Ministry of Economic Affairs and Employment
20.9.2018 13.26
Press release

On 20 September 2018, the Finnish Government submitted to Parliament a proposal for acts to amend the Electricity Market Act and certain other related acts. The proposal includes provisions on a transition to a centralised information exchange system for the electricity retail market. A centralised information exchange system, a Datahub, will be established for electricity suppliers, distribution system operators and electricity customers.

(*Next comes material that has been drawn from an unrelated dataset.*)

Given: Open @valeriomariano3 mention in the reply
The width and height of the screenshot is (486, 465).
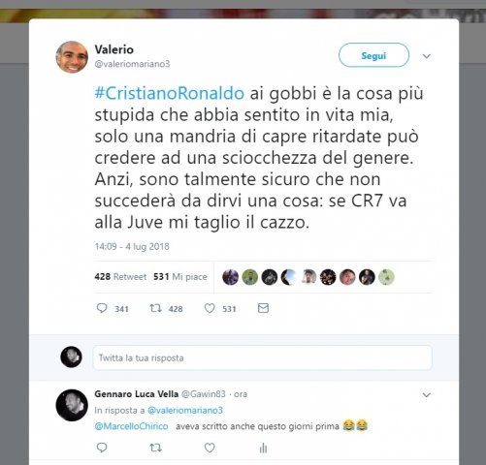Looking at the screenshot, I should 185,411.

The Datahub will store data from electricity metering points and synchronise electricity-contract processes, making it easier and more efficient to process data. The retail market will run more smoothly and the process of changing suppliers, for example, will become more simple. At the same time, electricity undertakings’ services to end-users will improve. It will be easier and faster to change suppliers and finalise electricity contracts, there will be less errors in the market processes, and it will be easier to have more than one metering point on the same electricity contract.

Customer data protection will also be better. It will be easier to manage data protection and data security in a centralised system compared to a situation where each electricity supplier and distribution system operator have their data systems.

“The Datahub project is part of the implementation of the Government’s Energy and Climate Strategy. It will promote the development of smart grids and demand response systems, which will improve services and increase cost efficiency and energy efficiency. The Datahub is a significant technological change in the electricity market, affecting all electricity generators, suppliers and consumers using the distribution systems,” says Minister of the Environment, Energy and Housing Kimmo Tiilikainen.

A centralised information exchange system will create new business opportunities for energy service providers, diversified electricity generation, operators of charging stations for electric cars and ICT companies. It will improve the competitiveness of Finnish electricity suppliers.

Electricity suppliers and distribution system operators will be obligated to use the Datahub for all exchange of metering and end-user data as part of electricity trade. The centralised information exchange system will be up and running in spring 2021 as soon as the necessary information systems are complete and fully tested. The Datahub operates under the Finnish electricity transmission system operator Fingrid, which is state majority-owned.

A lot of information is generated for every electricity metering point daily. There are some 80 distribution system operators and some 100 electricity suppliers serving Finland’s 3.5 million electricity metering points. Metering data on electricity consumption is generated every hour, which means 8,760 readings a year per each electricity customer. By the early 2020s, this figure could be four times higher once Finland adopts 15-minute interval metering. Every year, there are around one million address changes and more than 200,000 supplier switches. This means hundreds of millions of information exchange messages between suppliers and distribution system operators in one year’s time.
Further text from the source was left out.